I test the solution with a custom made SingleTable function, all the logs output as intended.

public class SingleTable {
    private int numSeats; // instance variables shown
    private int height;
    private double viewQuality;

    /** Constuctor sets up internal variables */
    public SingleTable(int n, int h, double v) {
        numSeats = n;
        height = h;
        viewQuality = v;
    }

    /**Returns the number of seats at this table.

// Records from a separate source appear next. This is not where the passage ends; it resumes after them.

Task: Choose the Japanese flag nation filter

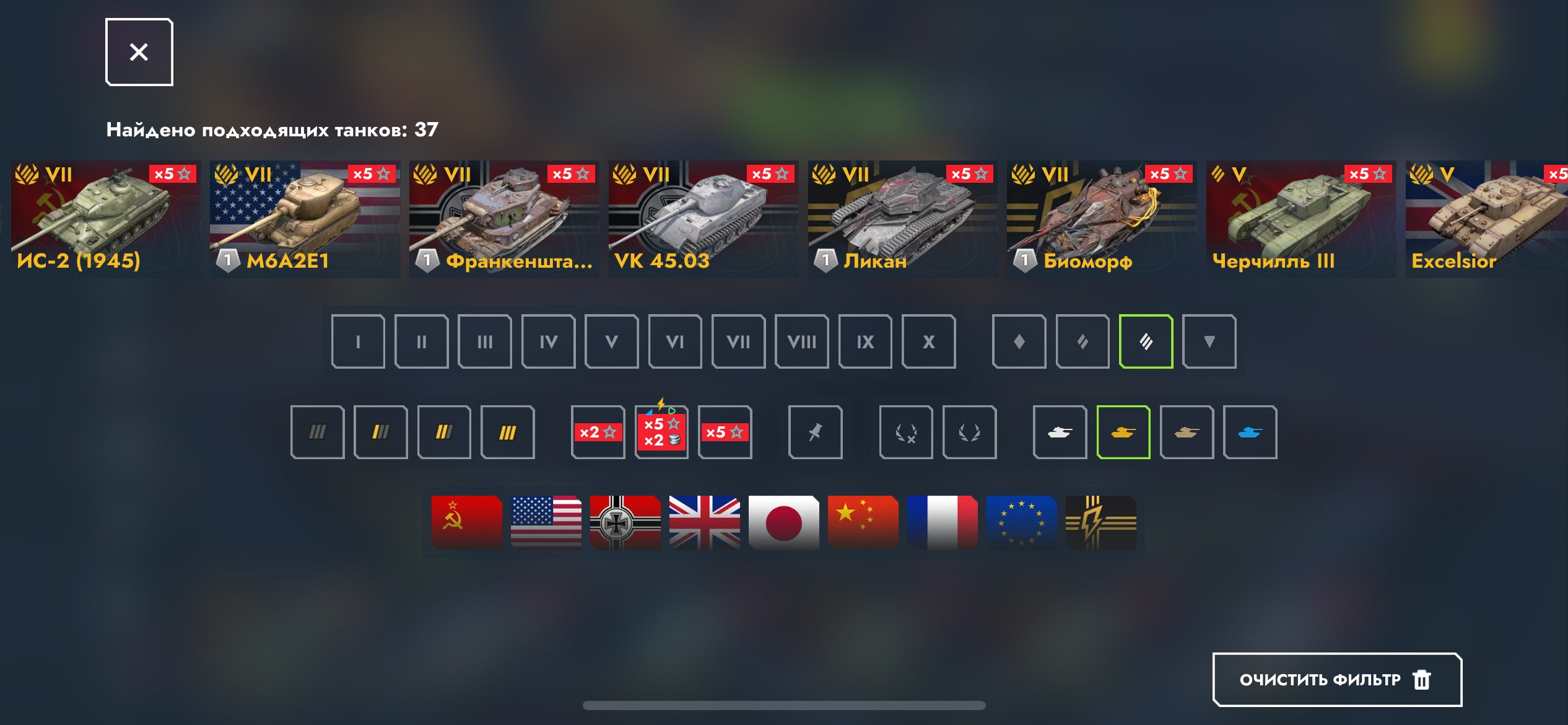Action: pos(784,522)
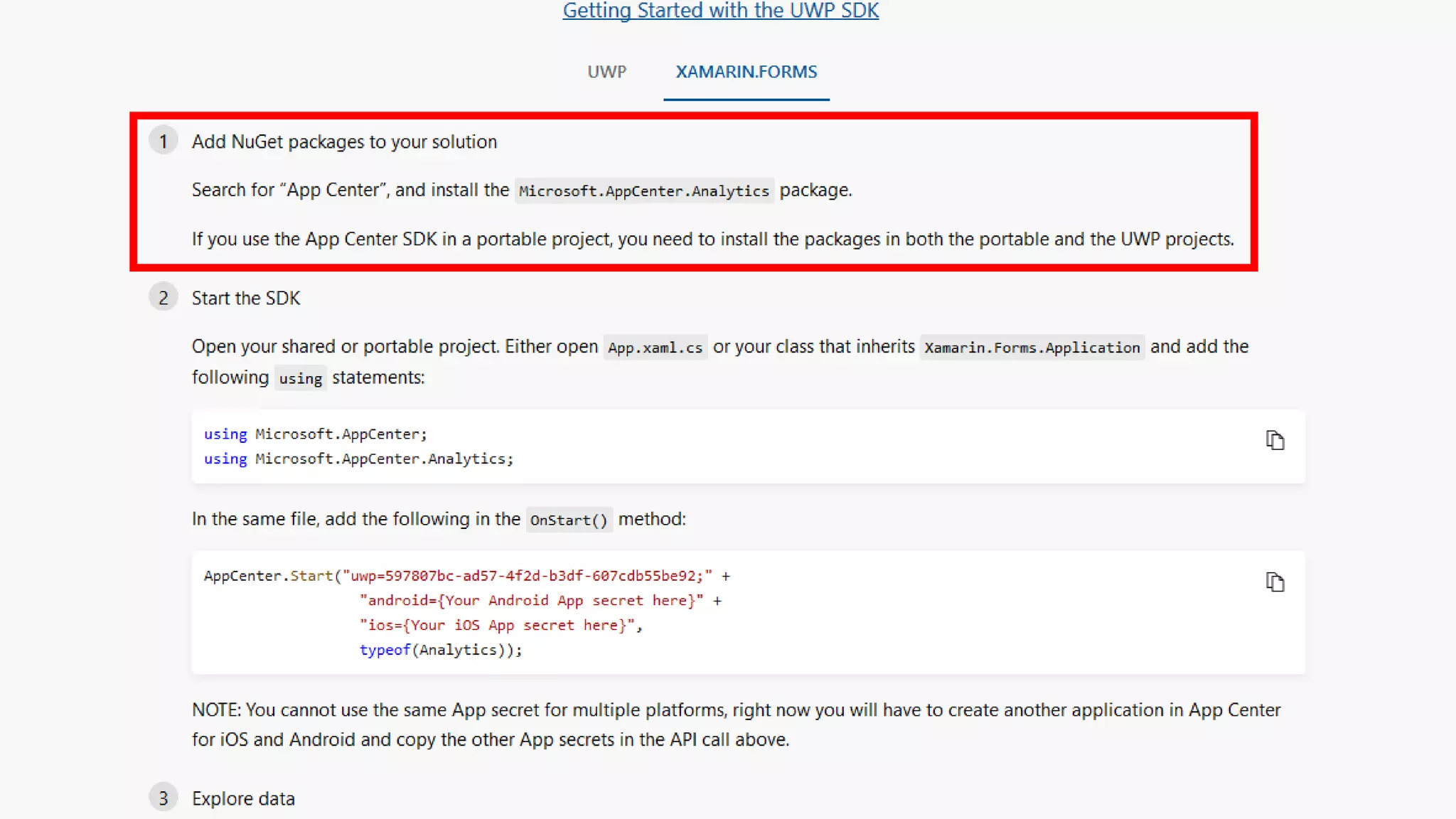
Task: Click the step 1 number badge
Action: tap(164, 141)
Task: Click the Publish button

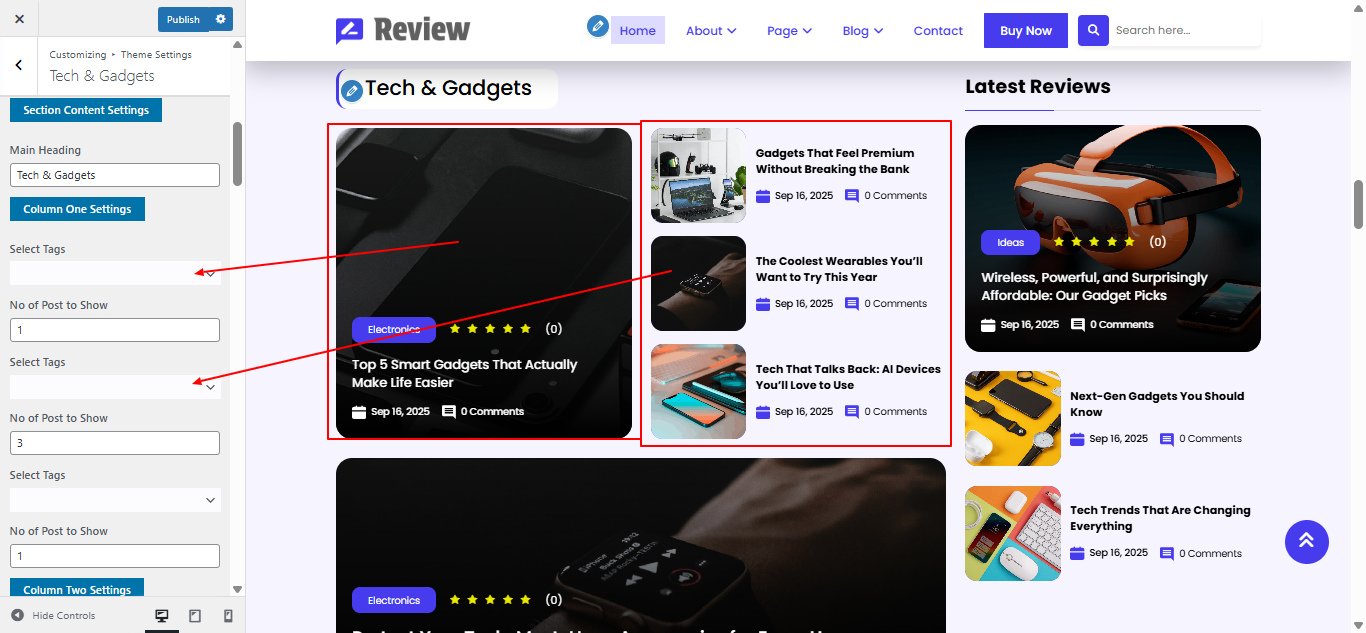Action: (184, 19)
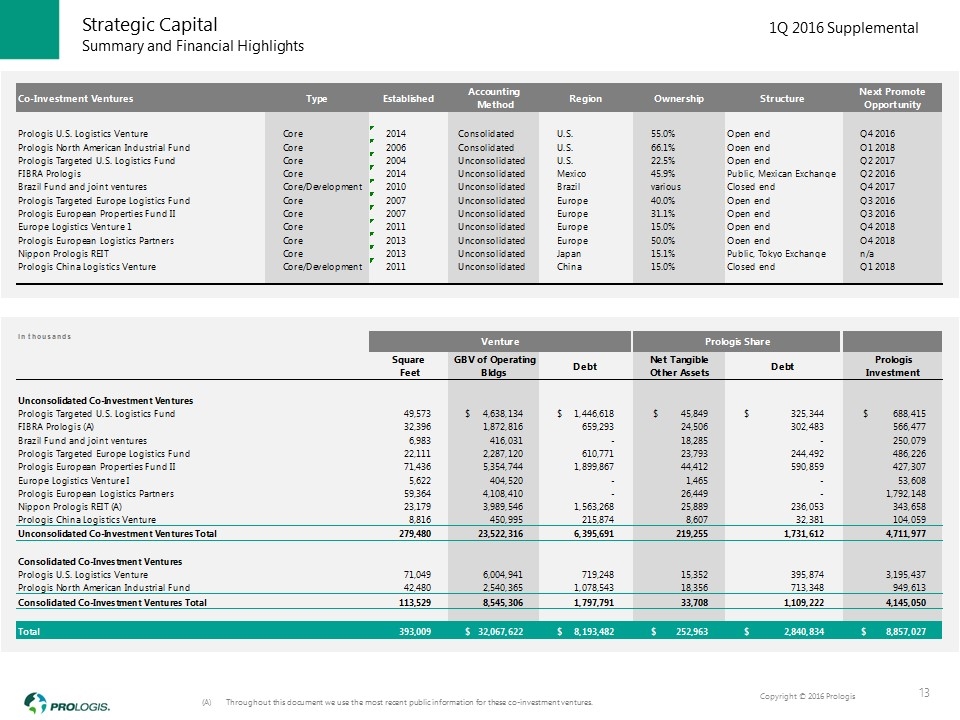960x720 pixels.
Task: Select the GBV of Operating Bldgs header
Action: click(x=495, y=366)
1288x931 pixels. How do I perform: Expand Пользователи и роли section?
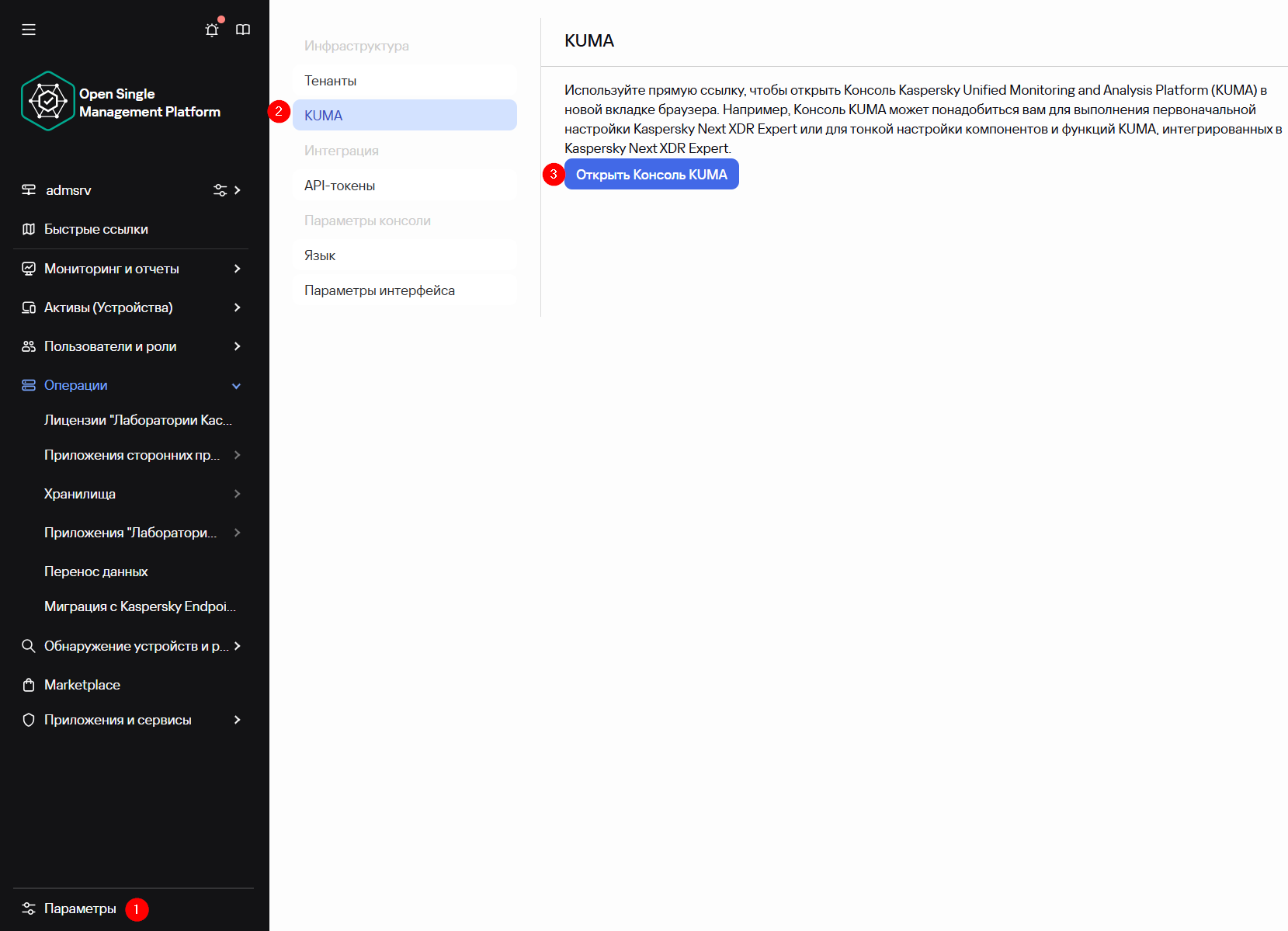point(237,346)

The value is always greater than or equal to 5 */
    public int getNumSeats() {
        /* implementation shown*/
        return numSeats;
    }

    /** Returns the height of this table in centimeters. */
    public int getHeight() {
        /* implementation shown*/
        return height;
    }

    /** Returns the quality of the view from this table. */
    public double getViewQuality() {
        /* implementation shown*/
        return viewQuality;
    }

    /** Sets the quality of the view from this table to value*/ 
    public void setViewQuality(double value) {
        /* implementation shown*/
        viewQuality = value;
    }
}

public class CombinedTable { // class representing two combined SingleTable objects
    private SingleTable table1; // defining the two tables that will make up the CombinedTable object
    private SingleTable table2;

    public CombinedTable(SingleTable t1, SingleTable t2) { // constructor function for setting the variables
        table1 = t1; // sets the table1 and table2 variables to their respective SingleTable objects
        table2 = t2;
    }

    public boolean canSeat(int num) { // function 
        return num <= table1.getNumSeats()+table2.getNumSeats()-2;
    }

    public double getDesirability() {
        double desirability = (table1.getViewQuality()+table2.getViewQuality())/2;
        if (table1.getHeight()!=table2.getHeight()) {
            desirability-=10;
        }
        return desirability;
    }

    public static void main(String[] args) {  
        SingleTable t1 = new SingleTable(4,74,60.0);
        SingleTable t2 = new SingleTable(8,74,70.0);
        SingleTable t3 = new SingleTable(12,76,75.0);
        CombinedTable c1 = new CombinedTable(t1, t2);
        System.out.println(c1.canSeat(9));
        System.out.println(c1.canSeat(11));
        System.out.println(c1.getDesirability());
        CombinedTable c2 = new CombinedTable(t2,t3);
        System.out.println(c2.canSeat(18));
        System.out.println(c2.getDesirability());
        t2.setViewQuality(80);
        System.out.println(c2.getDesirability());
    }
}

CombinedTable.main(null);
true
false
65.0
true
62.5
67.5

Points and Reflection

|Points|Description| |-|-| |1|I sucessfully declared CombinedTable and the constructor with SingleTable objects| |2|I declared 2 private SingleTable variables| |3|I initialized the t1 and t2 values in the Constructor| |4|I declared teh header successfully, including a int parameter.| |5|I used getNumSeats on a SingleTable object while determining the canSeat function| |6|I have the canSeat logic correctly setup.| |7|I correctly declares the getDesirability header without any parameters| |8|I used getHeight on t1 and t2 to get the height| |9|I gave the correct values for the different view qualities|

Points: 9/9

I could’ve improved by providing more comments on individual variables to make their meanings more clear, but I do think everything else is pretty clean.